Depois, em “Indian Summer”, o veterano MC prossegue, relatando um episódio que o situa em termos de idade já que na entrevista à Okayplayer explica que esses versos se referem ao que sentiu quando regressou à América, zangado com o mundo após a morte do pai, corria então o ano de 1989, teria ele uns 12 anos:

“I swore vengeance in the seventh grade
Not on one man, the whole human race
I’m almost done, God be praised
I’m almost done, e’ry debt gets paid”

Depois, em “God’s Feet”, por exemplo, é EUCLID que nos revela como olha para o mundo, deixando claro que já ponderou como há-de receber a morte:

“You havin’ enough air in your lungs, when it’s time, you’ll know
You won’t have to think, you’ll just do
In the blink of an eye, the faithful go where they are made whole
So the story goes, if the dead comin’ home
Prepare a table, make ‘em a pallet, leave your freshest linens
Find a spirit getting lifted, singing murder ballads
Looking for a body
The dead is comin’ home”

Mais adiante, em “Falling Out The Sky”, tema em que Earl Sweatshirt também larga umas quantas barras, EUCLID pinta o retrato de uma infância afro-americana num verão distante:

“Days of summer, carefree, haven’t found an equal
We all knew the Isleys before the Beatles
Red moon over the rec room in direction of discovery
Idle time wonderin’
Thumbin’ 70s Ebony mags, drippin’ red ICEE on the pages
Learned to swim in a pool where a boy drowned last year
Wax in my ear
I heard voices I couldn’t make out in the deep end
When I dipped my head under—come again?
Burrs stuck to my socks
Pinch every few steps on the way to the graveyard
Old man Cropsey’s head in my foot locker”

Além de Sweatshirt, no alinhamento descobrem-se ainda os nomes de KAYANA, Fielded, Curly Castro com Amani e Quelle Chris, mas são naturais questões de afinidades estéticas que justificam os convites, não alguma ponderada estratégia de empolamento comercial.

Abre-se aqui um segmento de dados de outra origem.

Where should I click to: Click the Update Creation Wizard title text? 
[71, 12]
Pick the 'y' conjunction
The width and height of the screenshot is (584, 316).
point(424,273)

Com a ultra-cuidada marca de água de Alchemist impressa nos beats, a dupla Armand Hammer demonstra aqui ser justa parte da elite que nos subterrâneos da América hip hop tem vindo a cuidar da arte sem ligar aos parâmetros industriais que embora possam igualmente gerar obras de qualidade assinalável também tendem a normalizar um certo discurso que sabemos ser condizente com as mais populares playlists e tendências que ditam o tom do topo das tabelas de vendas. Aqui respira-se um ar diferente: arte pela arte, fracturas emocionais expostas sem adornos coloridos, sinais de uma América que não é complacente quando se cresce no lado “errado” da cidade. Parem lá de dançar só um bocadinho e escutem com a devida atenção.